In the realm of AI, it is evident that for those without technical expertise, the desire to steer away from coding or constructing intricate queries has intensified. The advent of large language models has conditioned us to prioritize results. We do not want to do the manual labor of writing code or queries. Instead, we now tend to present a cluster of questions, offer contextual details, and allow GPT and similar tools to handle the rest. From writing a letter to building scalable applications, LLMs like Chat-GPT, Bard, Llama etc. have become the go-to tools for all our needs. The most complex of tasks, such as writing code or constructing queries have become a breeze.

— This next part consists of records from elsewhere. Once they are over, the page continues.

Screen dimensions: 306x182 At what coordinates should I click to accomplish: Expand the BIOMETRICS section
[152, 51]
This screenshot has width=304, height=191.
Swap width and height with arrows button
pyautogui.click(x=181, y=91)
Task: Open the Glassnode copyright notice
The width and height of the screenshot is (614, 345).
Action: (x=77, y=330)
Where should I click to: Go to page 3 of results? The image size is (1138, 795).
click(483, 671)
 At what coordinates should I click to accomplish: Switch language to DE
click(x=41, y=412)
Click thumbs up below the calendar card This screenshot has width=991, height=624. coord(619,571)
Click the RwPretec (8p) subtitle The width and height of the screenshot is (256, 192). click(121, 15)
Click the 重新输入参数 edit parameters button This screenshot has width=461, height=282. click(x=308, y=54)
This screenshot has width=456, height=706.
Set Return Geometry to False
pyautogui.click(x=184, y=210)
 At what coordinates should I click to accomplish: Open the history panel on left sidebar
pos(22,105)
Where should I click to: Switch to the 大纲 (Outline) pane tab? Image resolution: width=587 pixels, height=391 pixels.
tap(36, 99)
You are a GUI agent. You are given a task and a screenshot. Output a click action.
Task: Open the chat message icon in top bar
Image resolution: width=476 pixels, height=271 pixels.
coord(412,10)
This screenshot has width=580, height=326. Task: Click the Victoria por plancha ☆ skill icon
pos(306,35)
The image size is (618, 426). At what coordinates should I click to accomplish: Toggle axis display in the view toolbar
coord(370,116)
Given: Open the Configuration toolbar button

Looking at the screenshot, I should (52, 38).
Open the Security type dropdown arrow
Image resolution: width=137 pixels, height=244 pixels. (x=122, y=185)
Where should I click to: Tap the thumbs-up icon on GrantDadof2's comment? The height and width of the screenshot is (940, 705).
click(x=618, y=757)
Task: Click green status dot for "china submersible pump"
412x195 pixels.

However, a challenge arises when we seek to safeguard our data from direct interaction with the LLM layer. Neak expands upon the RAG framework by specializing in generating SQL queries from natural language inquiries without letting LLM touch the actual data.
Caveat: This is a work in progress. The code is not yet available for public use. Below is a brief overview of the project.
Prompt Engineering
“Prompt engineering is the process of structuring text that can be interpreted and understood by a generative AI model. A prompt is natural language text describing the task that an AI should perform”. (Source: Wikipedia)
In the realm of AI, SQL query generation utilizes prompt engineering: a prompt, essentially a natural language query, is inputted into the AI model, which in turn generates the SQL query. For accurate query generation, the model necessitates training on an extensive dataset containing questions paired with their respective SQL queries.
Some of the popular models for SQL query generation are:
Lang Chain SQL Generator
Lang Chain has a dedicated module for SQL query generation. The module is called langchain.chat_models.ChatOpenAI
. To generate a SQL query from a DB, a short Python code may look like this:
model = ChatOpenAI()
sql_response = (
RunnablePassthrough.assign(schema=get_schema)
| prompt
| model.bind(stop=["\nSQLResult:"])
| StrOutputParser()
)
sql_response.invoke({"question": "How many employees are there?"})
The function uses the schema of the db to generate an SQL query and then runs the query to get the result. This is part of a code section to generate SQL from plain text. The full code can be found here: Reference
SQL Coder
Defog’s SQLCoder is a state-of-the-art LLM for converting natural language questions to SQL queries. SQLCoder is a 15B parameter model that slightly outperforms GPT-3.5-turbo for natural language to SQL generation tasks on the ‘sql-eval’ framework and significantly outperforms all popular open-source models. It also significantly outperforms text-davinci-003, a model that’s more than 10 times its size.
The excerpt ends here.